James Carroll [ex-priest]: The pope “has seen only a solemn obligation to defend the church.” [Italic added.]
Richard Sipe [ex-priest]: “Certainly, he did a lot, but it was all reactionary.” [Italic added.]

Daniel Maguire [ex-priest]: The “scandal of the papacy [is] one of the last absolute monarchies in a democratizing world.”
Ronald Lauder, president, World Jewish Congress: “The papacy of Benedict elevated Catholic-Jewish relations to an unprecedented level.”
Abraham Foxman, national director, ADL: “He [the pope] was good for the Jews.”
Rabbi Yona Metzger, Israel’s chief Ashkenazi rabbi: Benedict’s papacy exhibited “the best relations ever between the church and the chief rabbinate.”
Imam Hassan Qazwini, Islamic Center of America: “I have so much admiration for the pope, for being honest and humble.”

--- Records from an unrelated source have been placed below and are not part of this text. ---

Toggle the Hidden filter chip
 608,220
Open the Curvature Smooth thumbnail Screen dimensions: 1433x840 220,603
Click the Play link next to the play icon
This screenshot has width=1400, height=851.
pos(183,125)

Nihad Awad, national director, Council on American-Islamic Relations: “We offer the American Muslim community’s best wishes to Pope Benedict XVI.”
Geoff Tunnicliffe, secretary general, World Evangelical Alliance: “I appreciate his [the pope’s] courage of ideas…and his boldness in warning us of the dangers of moral relativism….”
Rev. R. Albert Mohler, president, Southern Baptist Theological Seminary: “Pope Benedict has offered a brave and intelligent defense of truth against a relativist tide.”
I could offer many other examples, but the point is obvious: embittered ex-seminarians and ex-priests suffer not only from profound anger—ultimately directed at themselves—but their perception of Catholicism makes them look twisted in comparison to the sentiments of Jews, Muslims, Protestants, and others.